Kindred by Octavia E. Butler

Dana, a modern black woman, is celebrating her twenty-sixth birthday with her new husband when she is snatched abruptly from her home in California and transported to the antebellum South. Rufus, the white son of a plantation owner, is drowning, and Dana has been summoned to save him. Dana is drawn back repeatedly through time to the slave quarters, and each time the stay grows longer, more arduous, and more dangerous until it is uncertain whether or not Dana's life will end, long before it has a chance to begin.

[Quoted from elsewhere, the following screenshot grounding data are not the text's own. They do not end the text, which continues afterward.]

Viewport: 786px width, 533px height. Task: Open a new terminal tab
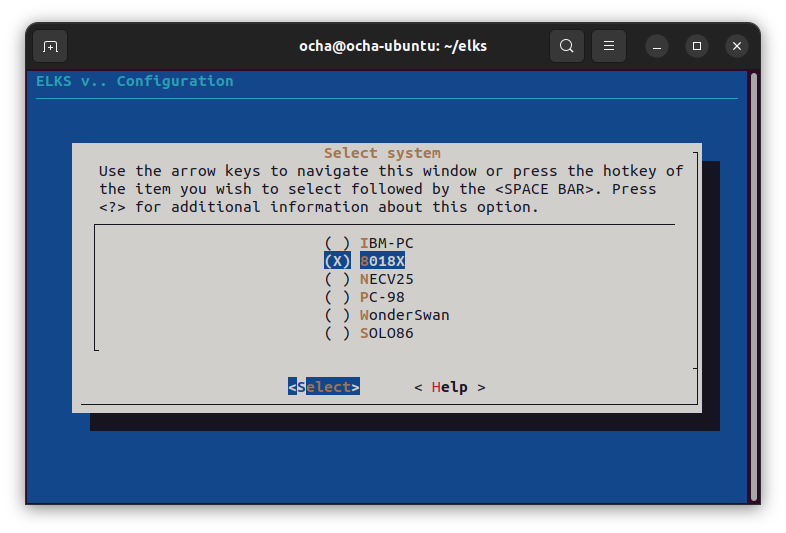(50, 46)
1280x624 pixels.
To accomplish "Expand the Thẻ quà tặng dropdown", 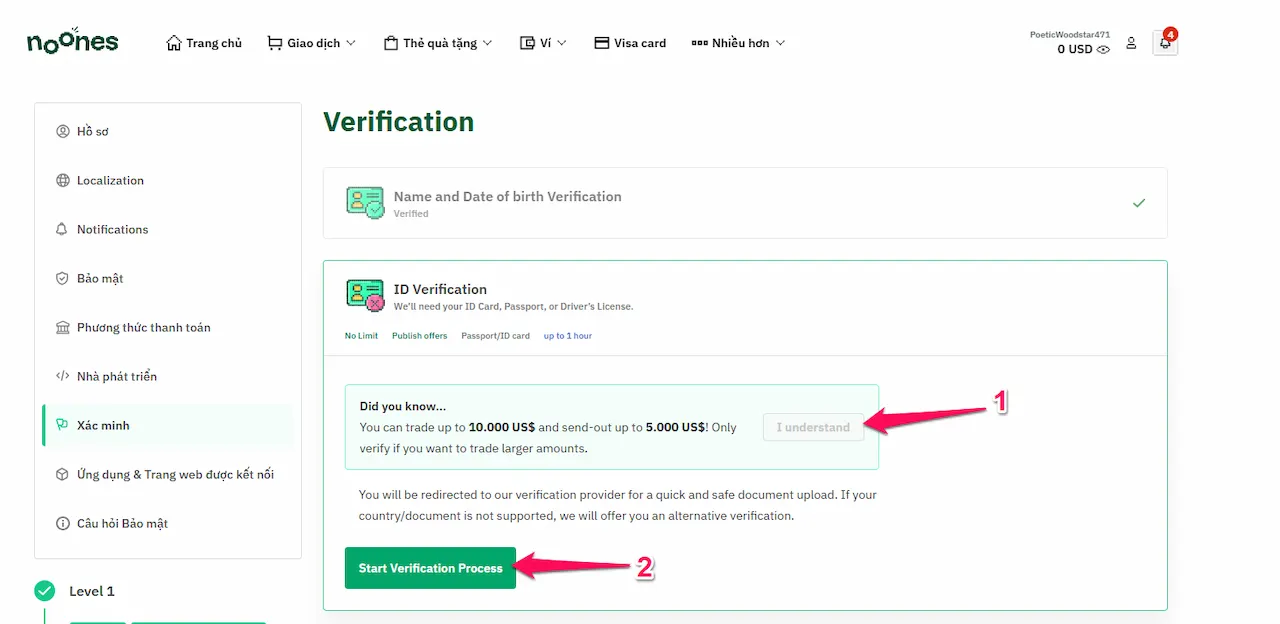I will (x=438, y=43).
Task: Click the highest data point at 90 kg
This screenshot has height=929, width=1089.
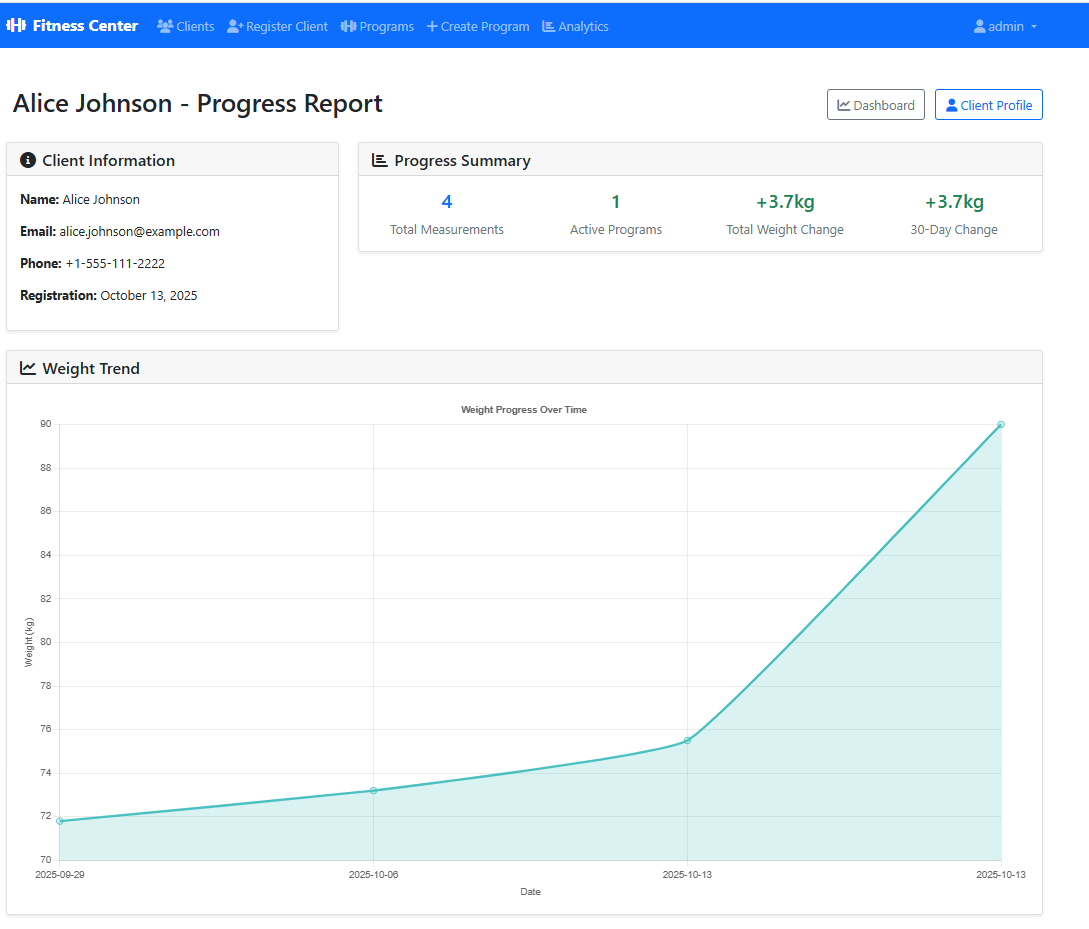Action: coord(1001,425)
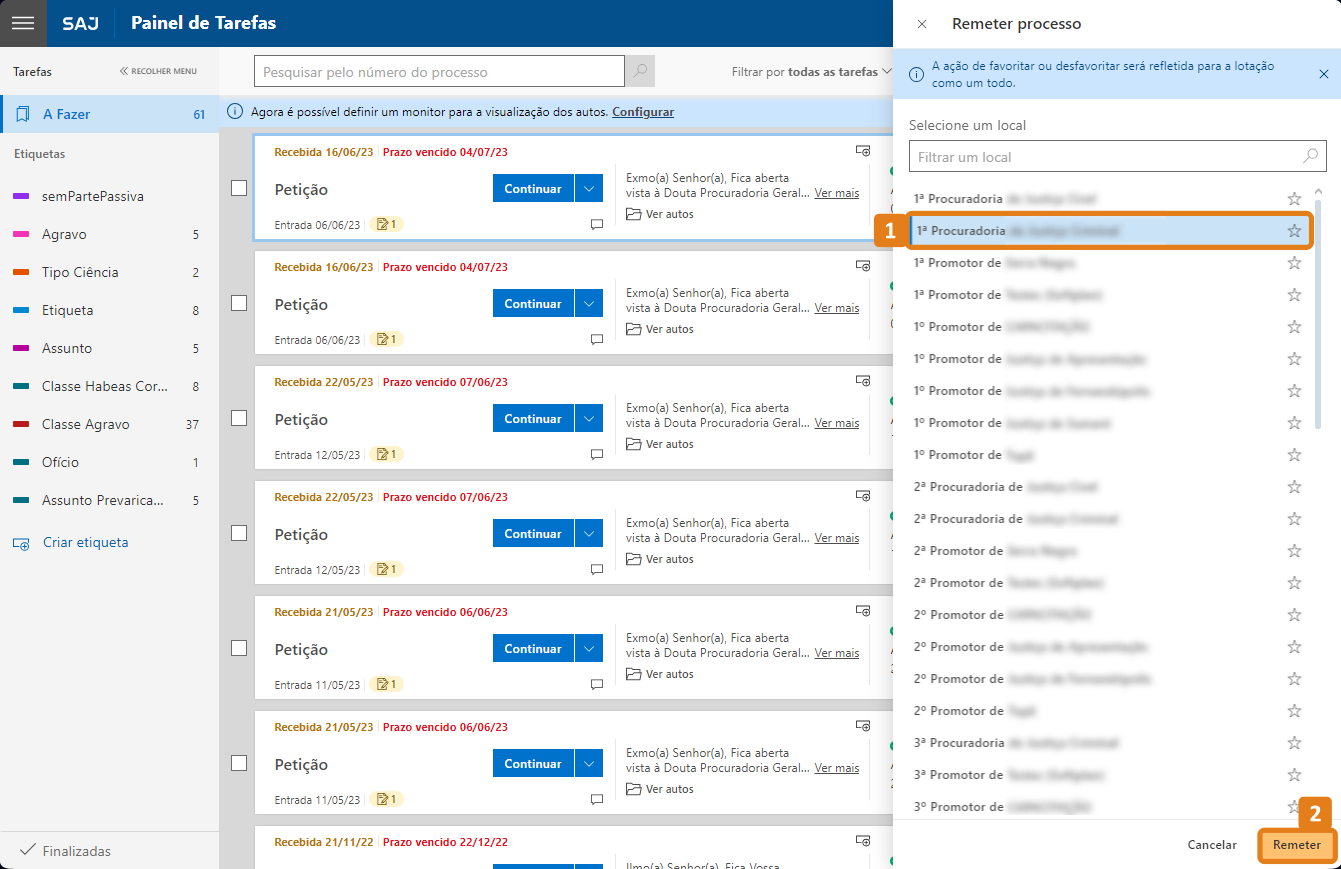This screenshot has width=1341, height=869.
Task: Favorite the 1ª Promotor de Serra Negra star
Action: pos(1294,263)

Week 3 - Read a book with an LGBT protagonist

Fingersmith by Sarah Waters

Sue Trinder is an orphan, left as an infant in the care of Mrs. Sucksby, a "baby farmer," who raised her with unusual tenderness, as if Sue were her own. Mrs. Sucksby’s household, with its fussy babies calmed with doses of gin, also hosts a transient family of petty thieves—fingersmiths—for whom this house in the heart of a mean London slum is home.

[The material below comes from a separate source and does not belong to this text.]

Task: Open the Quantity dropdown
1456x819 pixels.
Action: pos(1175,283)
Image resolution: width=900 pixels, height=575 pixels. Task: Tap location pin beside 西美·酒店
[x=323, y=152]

One day, the most beloved thief of all arrives—Gentleman, an elegant con man, who carries with him an enticing proposition for Sue: If she wins a position as the maid to Maud Lilly, a naïve gentlewoman, and aids Gentleman in her seduction, then they will all share in Maud’s vast inheritance. Once the inheritance is secured, Maud will be disposed of—passed off as mad, and made to live out the rest of her days in a lunatic asylum.

With dreams of paying back the kindness of her adopted family, Sue agrees to the plan. Once in, however, Sue begins to pity her helpless mark and care for Maud Lilly in unexpected ways...

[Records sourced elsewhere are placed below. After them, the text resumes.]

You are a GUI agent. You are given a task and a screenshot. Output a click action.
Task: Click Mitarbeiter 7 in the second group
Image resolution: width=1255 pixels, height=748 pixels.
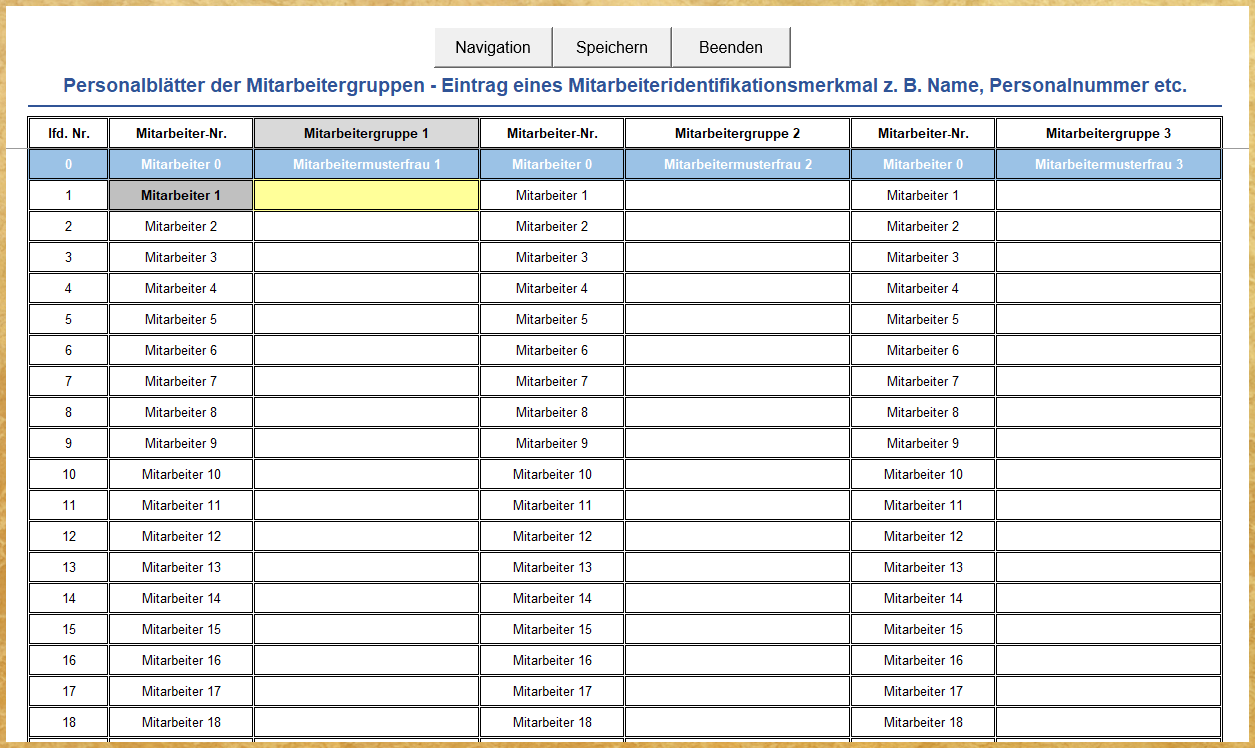[x=552, y=382]
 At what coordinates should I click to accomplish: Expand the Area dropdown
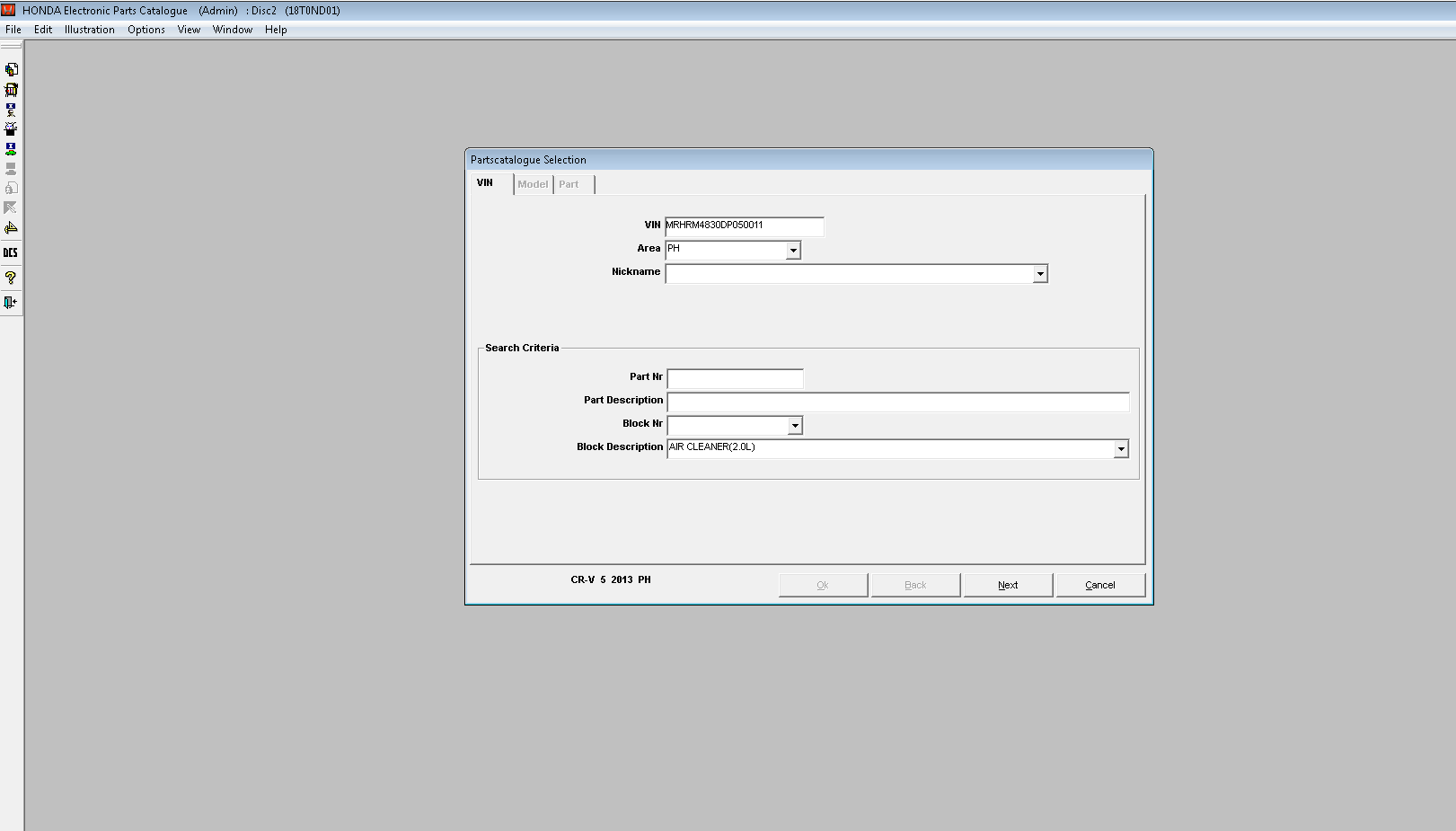pos(793,251)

Week 4 - Read a book that is NOT set in Europe (including Britain) or North America

The Russian Concubine by Kate Furnivall


In a city full of thieves and Communists, danger and death, spirited young Lydia Ivanova has lived a hard life. Always looking over her shoulder, the sixteen-year-old must steal to feed herself and her mother, Valentina, who numbered among the Russian elite until Bolsheviks murdered most of them, including her husband. As exiles, Lydia and Valentina have learned to survive in a foreign land. Often, Lydia steals away to meet with the handsome young freedom fighter Chang An Lo. But they face danger: Chiang Kai Shek's troops are headed toward Junchow to kill Reds like Chang, who has in his possession the jewels of a tsarina, meant as a gift for the despot's wife. The young pair's all-consuming love can only bring shame and peril upon them, from both sides. Those in power will do anything to quell it. But Lydia and Chang are powerless to end it.


Are you taking part in the Forgotten Histories Reading Challenge? What are you reading?

3 comments:

  1. I'm not going to be participating since I just ran my own historical fiction month in February. I haven't heard of any of these books but they look really interesting.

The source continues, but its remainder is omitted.